We have been working with the Wild Trout Trust in a few locations to improve the habitat for fish by adding large woody debris to the river channel. The intention is to try and mimic or create the natural river ecology with variations in the flow rates, depths, and areas of deposition.
A river may look like a nice pleasant environment to people. But when we consider the modifications that have occurred up and down the water course it has a negative effect on fish populations. The reasons a course of a River can be altered maybe due to construction of a road, allow buildings, increase yield for agriculture, and to harness the power of the river
Otterburn Beck is a terrific location and one of the original Upper Aire Project sites.
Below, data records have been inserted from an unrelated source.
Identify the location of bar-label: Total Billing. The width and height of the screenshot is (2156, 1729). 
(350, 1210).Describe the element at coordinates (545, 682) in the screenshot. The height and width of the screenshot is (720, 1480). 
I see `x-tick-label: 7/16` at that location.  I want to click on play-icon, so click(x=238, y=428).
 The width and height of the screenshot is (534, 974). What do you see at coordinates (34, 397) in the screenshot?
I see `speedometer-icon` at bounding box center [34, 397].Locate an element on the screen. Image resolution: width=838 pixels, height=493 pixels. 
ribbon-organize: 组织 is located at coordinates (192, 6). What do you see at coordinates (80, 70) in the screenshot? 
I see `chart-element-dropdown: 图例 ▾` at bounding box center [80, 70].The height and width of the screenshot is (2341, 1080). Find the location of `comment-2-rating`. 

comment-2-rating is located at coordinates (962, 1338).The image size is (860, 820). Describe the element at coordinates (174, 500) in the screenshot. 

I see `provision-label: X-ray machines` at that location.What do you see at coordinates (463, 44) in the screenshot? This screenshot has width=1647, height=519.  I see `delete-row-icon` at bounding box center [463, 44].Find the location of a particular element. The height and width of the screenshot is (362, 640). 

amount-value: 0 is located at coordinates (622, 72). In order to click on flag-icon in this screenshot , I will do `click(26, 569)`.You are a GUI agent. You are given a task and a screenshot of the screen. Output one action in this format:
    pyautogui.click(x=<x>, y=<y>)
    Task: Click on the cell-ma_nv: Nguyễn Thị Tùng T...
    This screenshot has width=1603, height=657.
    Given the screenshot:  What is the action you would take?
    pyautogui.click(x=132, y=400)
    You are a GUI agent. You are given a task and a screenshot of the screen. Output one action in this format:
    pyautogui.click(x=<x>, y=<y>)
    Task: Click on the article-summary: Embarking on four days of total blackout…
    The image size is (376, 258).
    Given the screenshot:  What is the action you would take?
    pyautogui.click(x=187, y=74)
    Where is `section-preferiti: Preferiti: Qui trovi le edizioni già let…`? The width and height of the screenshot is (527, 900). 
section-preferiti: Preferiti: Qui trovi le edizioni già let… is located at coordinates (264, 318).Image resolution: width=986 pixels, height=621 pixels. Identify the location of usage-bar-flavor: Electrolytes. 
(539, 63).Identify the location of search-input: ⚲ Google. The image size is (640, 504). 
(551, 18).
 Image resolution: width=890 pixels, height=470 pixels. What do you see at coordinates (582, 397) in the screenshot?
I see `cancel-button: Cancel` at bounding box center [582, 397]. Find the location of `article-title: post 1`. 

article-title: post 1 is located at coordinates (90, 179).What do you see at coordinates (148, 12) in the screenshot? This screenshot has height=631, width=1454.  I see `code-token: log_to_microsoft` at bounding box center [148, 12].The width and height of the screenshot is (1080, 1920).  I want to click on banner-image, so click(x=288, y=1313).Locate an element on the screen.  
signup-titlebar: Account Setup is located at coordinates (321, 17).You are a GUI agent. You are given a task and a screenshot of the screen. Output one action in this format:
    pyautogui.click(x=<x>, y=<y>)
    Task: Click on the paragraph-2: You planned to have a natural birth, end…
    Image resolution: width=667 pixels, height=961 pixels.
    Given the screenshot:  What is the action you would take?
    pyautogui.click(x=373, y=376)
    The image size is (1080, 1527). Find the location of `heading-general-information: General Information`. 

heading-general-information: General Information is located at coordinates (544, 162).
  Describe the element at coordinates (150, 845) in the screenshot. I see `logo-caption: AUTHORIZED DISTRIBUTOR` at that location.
However, the beck has been straightened to accommodate a road. There are also signs of an older river channel about 15m to the left which may have been blocked to increase the size of the field. Recently trees had been planted and willow spiling to reduce bank erosion a little downstream. During our visit we did not see a trout as we would expect. A seriously depleted natural habitat.
To rectify this several Sycamore trees were harvested. They are growing in the road retaining wall and had previously been cut and now growing multi stemmed from the trunk.
Once the tree is cut the stem is anchored allowing the crown to be in the river. The effect will be to slightly alter the flow of the river and increase this area of deposition to enhance the slight meander we can see in the photo. The foliage will also provide shade for the river creatures which are also lacking in this section of river. These changes will provide more habitat potential for fish than previous. The phrase every little helps comes to mind.